Democracia Liberal - A política, o Justo e o Bem

Este livro reúne uma série de ensaios que publiquei na revista Nova Cidadania, textos de conferências e alguns artigos inéditos. Embora tenham como ponto de partida eventos políticos e sociais episódicos, procuram escapar à espuma do momento, abrindo para uma reflexão sobre problemas típicos do pensamento político contemporâneo: natureza, liberdade e direitos; Estado, mercado e sociedade civil; individualidade, comunidade e universalidade; religião e razão pública; o justo e o bem.

Pedro Rosa Ferro
Democracia Liberal
A Política,
o Justo e o Bem

Almedina, 2012

por Pedro FerroPedro Ferro

Mestre em Ciência Política pelo IEP-UCP. Professor da AESE

Como pano de fundo dos diversos artigos, há uma indagação sobre os princípios éticos substantivos do liberalismo clássico, capazes de animar e vitalizar uma sociedade livre, democrática e hospitaleira: aquilo que chamei, no 1º capítulo do livro, a “alma da cidade”1. Em última análise, a democracia liberal tem uma fundamentação moral, embora inter-relacionada com justificações funcionais.
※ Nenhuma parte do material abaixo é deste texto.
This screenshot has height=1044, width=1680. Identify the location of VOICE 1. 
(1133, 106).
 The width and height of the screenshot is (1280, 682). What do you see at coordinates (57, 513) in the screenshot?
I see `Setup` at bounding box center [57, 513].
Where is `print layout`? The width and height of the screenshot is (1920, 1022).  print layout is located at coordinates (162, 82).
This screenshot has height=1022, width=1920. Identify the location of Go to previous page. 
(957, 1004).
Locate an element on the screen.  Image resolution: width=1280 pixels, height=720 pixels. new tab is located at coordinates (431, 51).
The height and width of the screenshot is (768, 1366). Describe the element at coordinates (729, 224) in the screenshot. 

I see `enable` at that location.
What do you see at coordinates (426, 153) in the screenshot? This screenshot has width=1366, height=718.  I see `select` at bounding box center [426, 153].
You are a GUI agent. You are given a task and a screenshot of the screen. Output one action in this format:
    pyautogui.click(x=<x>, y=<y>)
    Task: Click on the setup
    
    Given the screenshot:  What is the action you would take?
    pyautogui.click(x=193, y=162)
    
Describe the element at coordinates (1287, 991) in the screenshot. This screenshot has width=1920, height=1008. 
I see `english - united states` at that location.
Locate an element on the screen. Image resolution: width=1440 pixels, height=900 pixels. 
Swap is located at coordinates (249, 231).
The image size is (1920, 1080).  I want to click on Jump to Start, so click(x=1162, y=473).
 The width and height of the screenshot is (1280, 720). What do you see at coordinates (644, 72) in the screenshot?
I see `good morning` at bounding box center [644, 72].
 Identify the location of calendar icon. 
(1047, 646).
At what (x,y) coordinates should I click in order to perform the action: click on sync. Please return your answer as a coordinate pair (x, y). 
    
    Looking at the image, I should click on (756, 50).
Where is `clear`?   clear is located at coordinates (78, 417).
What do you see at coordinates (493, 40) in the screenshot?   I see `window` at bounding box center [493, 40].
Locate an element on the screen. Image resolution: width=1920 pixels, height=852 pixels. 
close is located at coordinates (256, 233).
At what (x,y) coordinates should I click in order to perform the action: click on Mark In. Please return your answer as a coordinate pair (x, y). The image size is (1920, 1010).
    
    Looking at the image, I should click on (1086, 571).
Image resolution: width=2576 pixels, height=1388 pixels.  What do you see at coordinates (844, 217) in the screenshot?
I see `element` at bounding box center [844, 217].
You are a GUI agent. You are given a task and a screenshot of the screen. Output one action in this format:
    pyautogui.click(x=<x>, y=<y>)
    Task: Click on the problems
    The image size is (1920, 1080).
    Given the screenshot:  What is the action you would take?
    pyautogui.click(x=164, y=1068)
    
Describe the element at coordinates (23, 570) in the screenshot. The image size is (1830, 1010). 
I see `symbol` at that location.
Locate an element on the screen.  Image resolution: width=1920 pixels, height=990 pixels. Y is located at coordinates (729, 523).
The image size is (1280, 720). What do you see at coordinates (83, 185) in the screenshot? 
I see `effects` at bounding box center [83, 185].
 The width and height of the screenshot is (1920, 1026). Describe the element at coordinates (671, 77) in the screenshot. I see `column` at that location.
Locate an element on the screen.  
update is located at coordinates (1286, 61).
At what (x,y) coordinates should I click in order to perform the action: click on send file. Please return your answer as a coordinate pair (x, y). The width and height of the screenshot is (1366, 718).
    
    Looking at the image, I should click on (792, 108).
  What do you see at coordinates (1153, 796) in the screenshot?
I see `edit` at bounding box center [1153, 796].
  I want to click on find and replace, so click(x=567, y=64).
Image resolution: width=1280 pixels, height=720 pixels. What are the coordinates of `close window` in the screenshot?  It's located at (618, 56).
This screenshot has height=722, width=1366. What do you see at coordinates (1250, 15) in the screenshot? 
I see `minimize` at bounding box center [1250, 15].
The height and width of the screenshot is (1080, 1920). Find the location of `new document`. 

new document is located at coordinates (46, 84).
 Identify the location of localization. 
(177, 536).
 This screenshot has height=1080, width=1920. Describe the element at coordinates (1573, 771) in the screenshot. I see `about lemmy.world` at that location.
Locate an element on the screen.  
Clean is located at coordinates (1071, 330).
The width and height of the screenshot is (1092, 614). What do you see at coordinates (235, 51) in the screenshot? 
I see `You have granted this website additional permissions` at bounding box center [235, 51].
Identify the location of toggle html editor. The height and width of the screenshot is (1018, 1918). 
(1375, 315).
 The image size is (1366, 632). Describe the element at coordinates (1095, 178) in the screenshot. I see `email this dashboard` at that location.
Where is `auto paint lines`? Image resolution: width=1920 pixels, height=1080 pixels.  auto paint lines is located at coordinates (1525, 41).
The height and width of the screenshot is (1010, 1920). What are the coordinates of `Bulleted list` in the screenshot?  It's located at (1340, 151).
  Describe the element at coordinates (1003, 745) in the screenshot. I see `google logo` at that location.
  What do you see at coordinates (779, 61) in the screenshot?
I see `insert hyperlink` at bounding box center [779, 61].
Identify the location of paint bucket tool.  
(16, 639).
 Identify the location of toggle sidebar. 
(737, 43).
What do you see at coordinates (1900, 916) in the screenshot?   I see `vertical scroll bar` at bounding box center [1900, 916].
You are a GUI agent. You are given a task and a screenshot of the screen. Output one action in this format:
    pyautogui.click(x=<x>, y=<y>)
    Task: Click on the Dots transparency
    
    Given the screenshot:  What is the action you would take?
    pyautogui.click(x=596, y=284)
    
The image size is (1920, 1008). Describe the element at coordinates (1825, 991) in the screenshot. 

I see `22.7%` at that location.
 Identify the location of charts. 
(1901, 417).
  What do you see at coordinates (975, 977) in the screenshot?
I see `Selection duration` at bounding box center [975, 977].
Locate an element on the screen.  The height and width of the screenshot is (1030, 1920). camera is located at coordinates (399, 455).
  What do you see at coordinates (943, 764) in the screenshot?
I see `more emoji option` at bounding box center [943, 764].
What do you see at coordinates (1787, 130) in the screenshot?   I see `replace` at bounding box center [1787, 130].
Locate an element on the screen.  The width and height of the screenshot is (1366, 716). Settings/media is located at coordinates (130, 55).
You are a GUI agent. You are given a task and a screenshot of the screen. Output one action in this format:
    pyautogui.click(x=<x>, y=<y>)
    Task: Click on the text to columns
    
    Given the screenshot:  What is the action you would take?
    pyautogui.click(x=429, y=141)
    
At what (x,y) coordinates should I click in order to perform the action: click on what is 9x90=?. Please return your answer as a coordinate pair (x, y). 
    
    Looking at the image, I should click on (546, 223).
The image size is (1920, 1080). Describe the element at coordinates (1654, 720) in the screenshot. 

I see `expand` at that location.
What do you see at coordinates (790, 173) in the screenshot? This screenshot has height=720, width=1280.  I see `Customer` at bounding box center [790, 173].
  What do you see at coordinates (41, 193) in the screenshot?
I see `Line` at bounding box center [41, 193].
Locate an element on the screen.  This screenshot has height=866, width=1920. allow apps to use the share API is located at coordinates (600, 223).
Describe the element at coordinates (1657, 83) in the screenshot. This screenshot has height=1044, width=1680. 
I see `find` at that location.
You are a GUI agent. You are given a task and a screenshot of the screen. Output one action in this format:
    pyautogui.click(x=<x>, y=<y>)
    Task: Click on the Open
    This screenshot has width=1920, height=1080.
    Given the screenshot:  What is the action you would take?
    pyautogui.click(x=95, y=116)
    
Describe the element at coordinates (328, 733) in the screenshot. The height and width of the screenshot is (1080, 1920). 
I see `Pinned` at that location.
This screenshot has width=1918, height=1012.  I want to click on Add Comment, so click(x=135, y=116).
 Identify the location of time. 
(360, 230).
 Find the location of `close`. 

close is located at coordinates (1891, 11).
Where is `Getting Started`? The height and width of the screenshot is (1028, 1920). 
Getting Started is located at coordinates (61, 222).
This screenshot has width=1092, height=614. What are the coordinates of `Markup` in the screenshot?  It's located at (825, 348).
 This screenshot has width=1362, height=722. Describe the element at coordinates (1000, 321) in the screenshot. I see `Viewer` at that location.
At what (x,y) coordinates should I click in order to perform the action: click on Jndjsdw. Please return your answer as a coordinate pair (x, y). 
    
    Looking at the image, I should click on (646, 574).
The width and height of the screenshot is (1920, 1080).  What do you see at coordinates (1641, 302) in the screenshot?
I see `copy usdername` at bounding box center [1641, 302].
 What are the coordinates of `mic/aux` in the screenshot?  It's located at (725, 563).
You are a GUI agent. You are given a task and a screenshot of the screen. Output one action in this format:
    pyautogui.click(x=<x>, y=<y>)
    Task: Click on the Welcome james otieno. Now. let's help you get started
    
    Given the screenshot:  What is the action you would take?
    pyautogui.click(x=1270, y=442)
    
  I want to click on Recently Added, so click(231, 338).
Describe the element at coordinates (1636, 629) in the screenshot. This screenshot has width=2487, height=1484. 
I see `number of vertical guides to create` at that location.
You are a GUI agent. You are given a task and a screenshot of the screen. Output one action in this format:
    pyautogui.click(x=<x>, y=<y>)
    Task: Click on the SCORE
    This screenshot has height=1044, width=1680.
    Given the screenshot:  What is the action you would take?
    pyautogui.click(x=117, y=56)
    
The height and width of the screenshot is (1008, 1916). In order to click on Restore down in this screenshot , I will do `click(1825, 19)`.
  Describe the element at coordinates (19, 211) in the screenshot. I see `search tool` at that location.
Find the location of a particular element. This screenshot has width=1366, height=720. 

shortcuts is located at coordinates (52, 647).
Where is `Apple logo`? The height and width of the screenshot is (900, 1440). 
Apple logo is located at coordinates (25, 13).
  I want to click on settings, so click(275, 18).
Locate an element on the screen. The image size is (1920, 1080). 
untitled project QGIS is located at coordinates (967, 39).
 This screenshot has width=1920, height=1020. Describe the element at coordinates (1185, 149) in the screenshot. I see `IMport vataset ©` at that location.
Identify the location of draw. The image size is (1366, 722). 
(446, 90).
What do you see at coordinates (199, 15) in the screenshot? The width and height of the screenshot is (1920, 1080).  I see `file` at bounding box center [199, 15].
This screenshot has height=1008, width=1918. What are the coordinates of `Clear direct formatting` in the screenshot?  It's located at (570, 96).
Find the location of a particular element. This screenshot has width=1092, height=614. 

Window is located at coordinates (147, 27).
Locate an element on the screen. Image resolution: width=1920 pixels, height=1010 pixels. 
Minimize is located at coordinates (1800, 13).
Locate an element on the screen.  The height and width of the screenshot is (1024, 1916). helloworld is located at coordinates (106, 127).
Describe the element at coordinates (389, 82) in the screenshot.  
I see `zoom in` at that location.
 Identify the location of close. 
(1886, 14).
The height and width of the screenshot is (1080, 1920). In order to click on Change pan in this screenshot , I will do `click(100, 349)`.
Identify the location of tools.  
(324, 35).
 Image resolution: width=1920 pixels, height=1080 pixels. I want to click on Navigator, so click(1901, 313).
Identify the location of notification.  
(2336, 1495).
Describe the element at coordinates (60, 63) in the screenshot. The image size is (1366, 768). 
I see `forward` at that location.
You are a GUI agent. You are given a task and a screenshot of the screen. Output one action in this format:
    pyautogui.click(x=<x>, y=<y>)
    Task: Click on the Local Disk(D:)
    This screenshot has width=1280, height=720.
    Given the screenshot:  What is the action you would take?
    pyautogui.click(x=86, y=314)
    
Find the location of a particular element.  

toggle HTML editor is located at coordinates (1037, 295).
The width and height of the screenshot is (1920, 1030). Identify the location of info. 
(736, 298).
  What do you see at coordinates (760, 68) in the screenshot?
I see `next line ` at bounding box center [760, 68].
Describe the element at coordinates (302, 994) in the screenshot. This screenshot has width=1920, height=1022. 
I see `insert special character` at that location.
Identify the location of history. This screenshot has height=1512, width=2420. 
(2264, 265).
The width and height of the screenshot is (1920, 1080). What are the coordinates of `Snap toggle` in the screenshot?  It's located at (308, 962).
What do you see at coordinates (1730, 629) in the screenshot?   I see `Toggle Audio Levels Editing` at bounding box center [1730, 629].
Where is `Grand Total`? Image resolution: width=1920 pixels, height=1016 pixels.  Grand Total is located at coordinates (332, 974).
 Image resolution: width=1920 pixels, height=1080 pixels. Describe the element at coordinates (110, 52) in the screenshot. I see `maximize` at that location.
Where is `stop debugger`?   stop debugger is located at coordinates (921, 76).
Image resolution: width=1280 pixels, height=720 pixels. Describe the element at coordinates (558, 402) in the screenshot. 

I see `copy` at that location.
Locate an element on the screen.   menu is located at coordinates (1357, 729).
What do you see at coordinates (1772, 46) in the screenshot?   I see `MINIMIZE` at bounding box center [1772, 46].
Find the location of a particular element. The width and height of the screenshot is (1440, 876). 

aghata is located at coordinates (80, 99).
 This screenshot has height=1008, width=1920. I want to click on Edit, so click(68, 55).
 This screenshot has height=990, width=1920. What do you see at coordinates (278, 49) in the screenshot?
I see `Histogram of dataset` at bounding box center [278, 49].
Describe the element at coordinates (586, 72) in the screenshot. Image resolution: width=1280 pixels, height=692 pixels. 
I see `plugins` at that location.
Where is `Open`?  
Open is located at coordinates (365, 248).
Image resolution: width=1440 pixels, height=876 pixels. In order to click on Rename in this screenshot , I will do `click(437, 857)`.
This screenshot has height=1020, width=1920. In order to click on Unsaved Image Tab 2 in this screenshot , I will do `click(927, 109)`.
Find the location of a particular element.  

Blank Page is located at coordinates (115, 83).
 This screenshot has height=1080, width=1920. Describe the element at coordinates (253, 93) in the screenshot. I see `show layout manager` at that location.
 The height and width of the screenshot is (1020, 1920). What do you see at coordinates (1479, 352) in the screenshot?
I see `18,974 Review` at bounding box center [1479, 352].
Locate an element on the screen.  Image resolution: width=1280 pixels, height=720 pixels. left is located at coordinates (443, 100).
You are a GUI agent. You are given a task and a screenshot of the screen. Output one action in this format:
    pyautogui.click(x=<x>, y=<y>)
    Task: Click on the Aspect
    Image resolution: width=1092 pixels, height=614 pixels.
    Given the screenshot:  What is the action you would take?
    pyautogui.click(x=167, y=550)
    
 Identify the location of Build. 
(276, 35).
Muitas das questões que discuto no livro giram em volta de saber se é sustentável um conceito de democracia moralmente ‘insípido, incolor e inodoro’ e, por outro lado, se é viável um conceito de democracia eivado de razões morais opostas às do liberalismo clássico. Atravessamos um momento político particularmente crítico, caracterizado por grave recessão económica e dívida soberana insustentável, desordem monetária, convulsão política e riscos de implosão na União Europeia, irrupção de uma nova ordem mundial de contornos desconhecidos, crise da representação democrática e, em Portugal, uma situação de ‘emergência nacional’. Nestas circunstâncias tão difíceis, um livro que trata da política, do justo e do bem – da “alma da cidade” – pode parecer um pouco ‘bizantino’ (como discutir o sexo dos anjos na iminência da queda de uma civilização). Pode parecer até alienante, porque afastaria do que é realmente importante. E o que importaria seria o corpo da cidade, não a sua alma.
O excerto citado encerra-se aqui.